Lab Virus Bacteria Research Social

Targeting a cellular pathway has inhibited SARS-CoV-2 and other RNA viruses in preclinical tests, pointing to a potential new class of first-line antivirals with broad effectiveness against emerging pathogens.

As COVID-19 emerged, researchers around the world tested existing antivirals and began developing new molecules designed specifically to inhibit SARS-CoV-2. Developers and regulators accelerated processes but it still took months for the first treatments to arrive, with the FDA granting emergency authorization to the repurposed antiviral remdesivir in May 2020. Antivirals specific to SARS-CoV-2 arrived in 2021.

The lag left healthcare systems without a way to inhibit the replication of the virus, contributing to the numbers of hospitalizations and deaths seen in 2020 and the restrictions governments imposed to try to control the pathogen. The pandemic may have played out differently if physicians had possessed a drug with some level of efficacy against SARS-CoV-2 from the start of the outbreak.

A paper published in the journal npj Viruses points to one potential way to create such a drug. The paper describes work by a team at the University of Alberta to understand how viruses affect cellular pathways and use those insights to develop molecules with broad-spectrum antiviral activity.

The scientists focused on the interferon (IFN) response, which helps to reduce the replication of viruses including SARS-CoV-2. Building on evidence that peroxisomes are part of the response, the researchers evaluated whether upregulating the metabolic organelles enhances the effect of IFN on viruses.

After showing that SARS-CoV-2 infection activates Wnt/β-catenin signaling, the team hypothesized that inhibiting the pathway may increase peroxisome formation and enhance IFN production. Other groups are exploring Wnt/β-catenin inhibition as a way to treat cancers; therefore, the University of Alberta team had ready access to molecules to test their hypothesis.

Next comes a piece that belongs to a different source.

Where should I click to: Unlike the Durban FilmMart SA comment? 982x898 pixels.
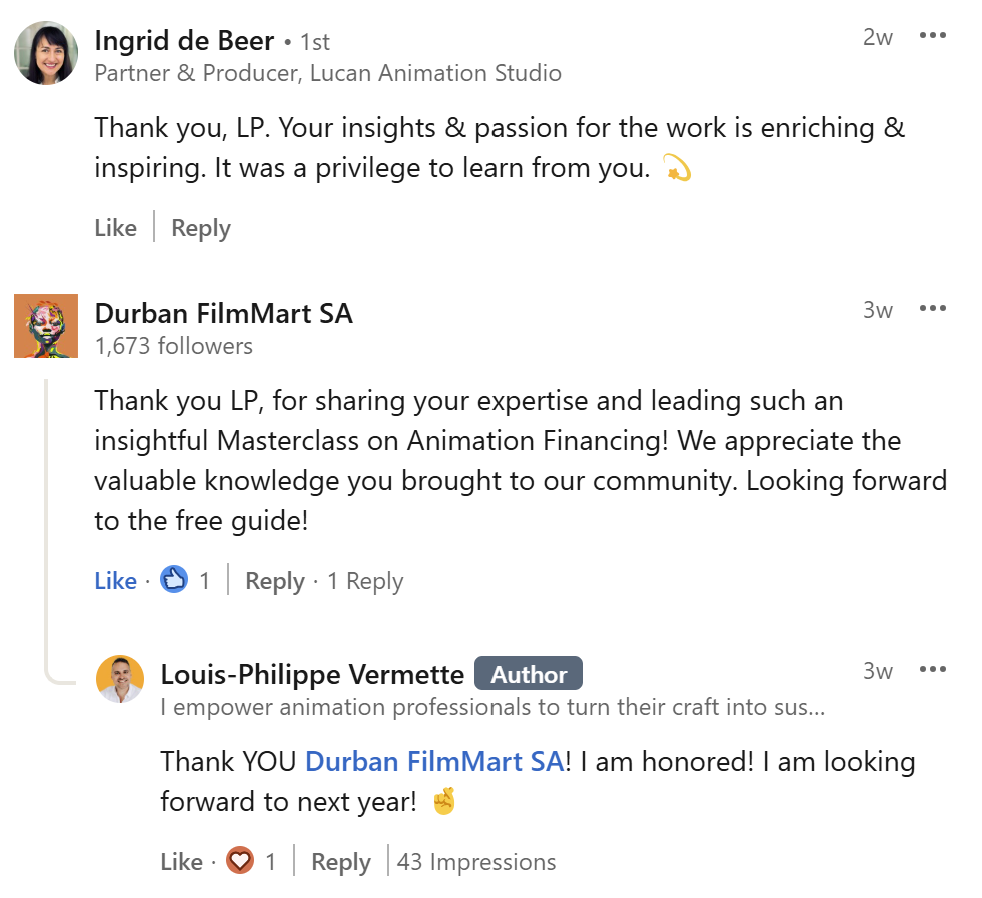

The Wnt/β-catenin inhibitors worked as expected. Peroxisome levels increased and the researchers saw “four or five or six times as much interferon produced in response to a viral infection,” Tom Hobman, principal investigator and professor of cell biology at the University of Alberta, said in a statement.

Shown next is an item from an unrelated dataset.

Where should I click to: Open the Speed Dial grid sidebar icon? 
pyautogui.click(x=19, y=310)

“We saw, in some cases, a 10,000-fold reduction in the amount of virus produced in a test tube, and when we went into a mouse model, the drugs prevented severe weight loss and the mice recovered much quicker,” Hobman said. The molecules reduced the replication of coronaviruses and arboviruses.

The results encouraged Hobman to speculate about the potential applications of the molecules. Given as a four- or five-day nasal or oral course, the molecules could potentially prime peroxisome levels and limit the severity and spread of the disease in people who might have been exposed to a virus or have begun to develop symptoms.